Adaptation, as Darwin has shown, is the very essence of a survival strategy. At the same time the role of a Test match opener has changed (or been adapted) as well. Opening bowlers must earn respect where once it was all but given. Even thirty years ago the mere sight of Test match opening bowler with a new cherry was enough to ensure a degree of deference. Not any more. Players like Michael Slater and more recently David Warner, Virender Sehwag and Chris Gayle have redefined the job description.
Not all of these dashers make good models for Hales to follow. Gayle and Sehwag "see ball - hit ball" approach is based on enormous talent, but also aided by largely benign pitches and the prevalence of the batsman friendly Kookaburra ball. Unsurprisingly neither has enjoyed great success in England.
Warner's approach is a better one. His lightening progression from T20 specialist to Test opener without having played a single first class match was not a simply an inspired selectorial hunch. They saw that his powerful striking had its roots in a sound technique and a decent sense for the location of his off stump. His weakness, such as it is, lies in the field of "shot selection" - lofting the spinner with a man placed back, manufacturing pull shots off good length balls. A Test average of 50 suggests there are worse faults.
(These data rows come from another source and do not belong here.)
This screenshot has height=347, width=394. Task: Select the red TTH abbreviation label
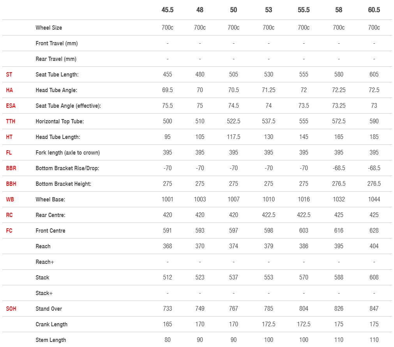(11, 121)
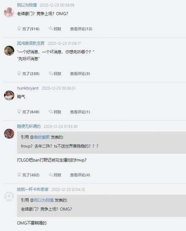The height and width of the screenshot is (231, 186).
Task: Click the lightbulb icon beside 亮了(649)
Action: (19, 112)
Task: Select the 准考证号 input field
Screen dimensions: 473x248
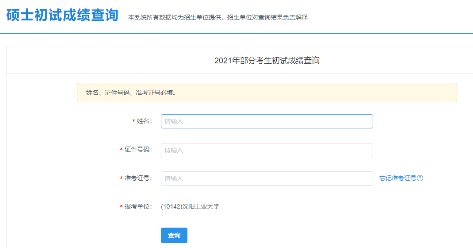Action: click(267, 178)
By far the best model for Hales is the man England have been trying to replace for almost ten years, Marcus Trescothick. Known for his pulverising cover drives and brutal slog sweeps, he was far from the traditional English Test opening batsman in the manner of Boycott, Atherton or Cook. He was, and remains, the most statuesque of openers - not through being tall and elegant but because his feet always seem cast in stone. The simple technique worked though as did the equally simple approach of playing the ball on its merit. If it was a half volley it got spanked, whether it was the first ball of the innings or the last ball of the day. Once 'in' he also latched on to the anything with width, scything it through gully and point. But when high quality bowlers put the squeeze on in helpful conditions he also had the discipline, temperament and patience to stick it out. None more so than on his Test debut against the West Indies at Old Trafford in 1995, where he went an hour without scoring, doggedly seeing off a typically testing spell from the parsimonious duo of Ambrose and Walsh. He ended up making 66, scoring more freely from the less challenging fare offered by Franklyn Rose and Mervyn Dillon.
So far Hales' has failed to show that he is the man to fill Trescothick's boots. It really doesn't seem to be a technique thing, in fact he looks a lot more solid than he did a couple of years ago when those in-duckers were causing him such problems. And yet in South Africa he fell to a succession of heavy handed but indeterminate pushes outside off stump. There are those who would suggest the fault was in his half-heartedness. Neither one thing or the other. If you going to flash.. etc. Well it's a theory and may indeed be a good approach for someone like Ben Stokes, but for an opener more discriminating judgement is required.
I have my doubts as to whether Hales has what it takes to make these improvements but nevertheless he remains a gamble worth taking for this Sri Lankan series. For the rewards of a fast start, as Trescothick and now Warner have showed, can be rich and long lasting.